> [Exercise]
With the entries below as the source, tally the lines that contain the string "computer" and give the number only.

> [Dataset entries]
========

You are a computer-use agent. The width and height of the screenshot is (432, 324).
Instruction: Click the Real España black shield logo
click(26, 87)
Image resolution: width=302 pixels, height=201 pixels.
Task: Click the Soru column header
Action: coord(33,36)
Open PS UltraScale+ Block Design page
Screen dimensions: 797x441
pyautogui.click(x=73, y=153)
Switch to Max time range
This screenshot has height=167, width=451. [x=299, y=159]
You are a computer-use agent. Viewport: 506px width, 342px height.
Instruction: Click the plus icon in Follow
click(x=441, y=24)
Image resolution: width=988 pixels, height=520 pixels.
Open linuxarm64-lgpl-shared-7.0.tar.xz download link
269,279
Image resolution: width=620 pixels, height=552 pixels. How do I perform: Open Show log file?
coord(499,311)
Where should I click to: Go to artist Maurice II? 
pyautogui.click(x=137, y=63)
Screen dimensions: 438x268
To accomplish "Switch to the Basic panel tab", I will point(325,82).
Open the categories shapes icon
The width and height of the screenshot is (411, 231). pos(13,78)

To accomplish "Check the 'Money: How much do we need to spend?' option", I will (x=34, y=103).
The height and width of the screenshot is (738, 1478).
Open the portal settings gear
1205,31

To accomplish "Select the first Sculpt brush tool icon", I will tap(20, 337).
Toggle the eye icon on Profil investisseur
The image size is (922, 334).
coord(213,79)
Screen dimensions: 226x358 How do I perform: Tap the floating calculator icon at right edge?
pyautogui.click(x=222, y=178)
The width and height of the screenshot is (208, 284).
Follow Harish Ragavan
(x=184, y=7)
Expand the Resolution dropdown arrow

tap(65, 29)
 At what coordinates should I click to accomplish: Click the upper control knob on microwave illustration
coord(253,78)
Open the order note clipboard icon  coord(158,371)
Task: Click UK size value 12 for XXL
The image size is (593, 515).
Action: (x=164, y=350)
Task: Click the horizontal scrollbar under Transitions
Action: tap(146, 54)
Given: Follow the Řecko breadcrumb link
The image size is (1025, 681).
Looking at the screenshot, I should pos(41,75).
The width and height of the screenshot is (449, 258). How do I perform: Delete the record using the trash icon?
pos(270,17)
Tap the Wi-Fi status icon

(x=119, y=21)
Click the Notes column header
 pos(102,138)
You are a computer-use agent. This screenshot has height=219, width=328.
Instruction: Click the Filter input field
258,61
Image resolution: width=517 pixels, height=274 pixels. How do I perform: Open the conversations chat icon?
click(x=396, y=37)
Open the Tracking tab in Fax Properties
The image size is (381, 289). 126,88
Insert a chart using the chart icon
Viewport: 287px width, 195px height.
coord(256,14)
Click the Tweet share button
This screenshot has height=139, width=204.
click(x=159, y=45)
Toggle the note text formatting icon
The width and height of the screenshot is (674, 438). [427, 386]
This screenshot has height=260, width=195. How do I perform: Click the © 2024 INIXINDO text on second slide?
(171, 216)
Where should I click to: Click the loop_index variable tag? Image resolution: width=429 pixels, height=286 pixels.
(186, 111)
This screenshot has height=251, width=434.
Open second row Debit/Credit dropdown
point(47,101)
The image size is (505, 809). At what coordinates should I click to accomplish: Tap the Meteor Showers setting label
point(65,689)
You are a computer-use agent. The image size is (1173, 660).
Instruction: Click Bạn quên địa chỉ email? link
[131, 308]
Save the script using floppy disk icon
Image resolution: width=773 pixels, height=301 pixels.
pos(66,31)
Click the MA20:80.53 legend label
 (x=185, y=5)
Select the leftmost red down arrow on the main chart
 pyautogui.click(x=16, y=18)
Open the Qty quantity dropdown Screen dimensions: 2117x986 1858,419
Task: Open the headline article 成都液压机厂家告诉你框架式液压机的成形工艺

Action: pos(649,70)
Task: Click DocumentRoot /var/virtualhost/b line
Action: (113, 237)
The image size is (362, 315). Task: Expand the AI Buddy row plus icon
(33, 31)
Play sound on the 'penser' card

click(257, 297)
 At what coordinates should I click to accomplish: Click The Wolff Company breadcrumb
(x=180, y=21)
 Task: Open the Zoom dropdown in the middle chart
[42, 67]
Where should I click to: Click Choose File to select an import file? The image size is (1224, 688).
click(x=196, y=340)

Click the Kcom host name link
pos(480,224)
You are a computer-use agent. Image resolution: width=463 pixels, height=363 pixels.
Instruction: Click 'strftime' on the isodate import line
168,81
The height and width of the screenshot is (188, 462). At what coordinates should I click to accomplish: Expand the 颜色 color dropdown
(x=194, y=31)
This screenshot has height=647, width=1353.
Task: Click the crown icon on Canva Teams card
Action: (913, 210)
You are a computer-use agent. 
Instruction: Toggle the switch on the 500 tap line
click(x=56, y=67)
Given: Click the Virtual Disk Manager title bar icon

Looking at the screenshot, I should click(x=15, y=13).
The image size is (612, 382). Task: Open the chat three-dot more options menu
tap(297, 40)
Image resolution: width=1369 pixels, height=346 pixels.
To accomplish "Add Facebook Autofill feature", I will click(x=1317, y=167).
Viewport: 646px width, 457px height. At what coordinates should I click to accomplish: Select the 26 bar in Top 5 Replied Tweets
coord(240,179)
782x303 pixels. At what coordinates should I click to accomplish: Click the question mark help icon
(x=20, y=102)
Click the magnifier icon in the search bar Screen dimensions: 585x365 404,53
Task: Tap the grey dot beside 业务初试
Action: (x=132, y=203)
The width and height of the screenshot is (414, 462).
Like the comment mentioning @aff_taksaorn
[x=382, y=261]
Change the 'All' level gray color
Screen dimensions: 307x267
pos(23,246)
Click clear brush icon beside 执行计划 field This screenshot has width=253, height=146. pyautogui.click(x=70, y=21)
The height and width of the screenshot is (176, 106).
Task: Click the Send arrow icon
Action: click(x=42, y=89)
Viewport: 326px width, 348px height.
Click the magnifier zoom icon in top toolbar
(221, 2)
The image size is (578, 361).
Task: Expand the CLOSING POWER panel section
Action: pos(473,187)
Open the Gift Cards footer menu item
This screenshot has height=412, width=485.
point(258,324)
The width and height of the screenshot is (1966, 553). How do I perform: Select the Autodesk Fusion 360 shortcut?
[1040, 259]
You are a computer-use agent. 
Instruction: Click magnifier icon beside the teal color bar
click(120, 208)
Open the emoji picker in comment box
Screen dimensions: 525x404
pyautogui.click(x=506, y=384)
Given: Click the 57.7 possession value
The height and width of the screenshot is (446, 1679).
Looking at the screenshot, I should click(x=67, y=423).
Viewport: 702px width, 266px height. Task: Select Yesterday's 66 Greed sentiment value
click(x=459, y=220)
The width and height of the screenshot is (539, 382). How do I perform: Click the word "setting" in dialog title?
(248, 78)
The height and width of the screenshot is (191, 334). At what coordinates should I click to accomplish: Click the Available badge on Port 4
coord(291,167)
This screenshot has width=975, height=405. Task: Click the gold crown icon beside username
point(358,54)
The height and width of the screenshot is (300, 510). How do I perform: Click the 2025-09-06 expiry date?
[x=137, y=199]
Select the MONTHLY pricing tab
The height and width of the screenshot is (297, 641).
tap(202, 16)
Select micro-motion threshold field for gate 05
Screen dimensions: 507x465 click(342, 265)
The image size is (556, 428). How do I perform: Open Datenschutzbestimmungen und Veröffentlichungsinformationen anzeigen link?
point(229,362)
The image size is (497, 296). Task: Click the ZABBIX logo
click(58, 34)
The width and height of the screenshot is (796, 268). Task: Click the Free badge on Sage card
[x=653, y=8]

========

> [Written response]
7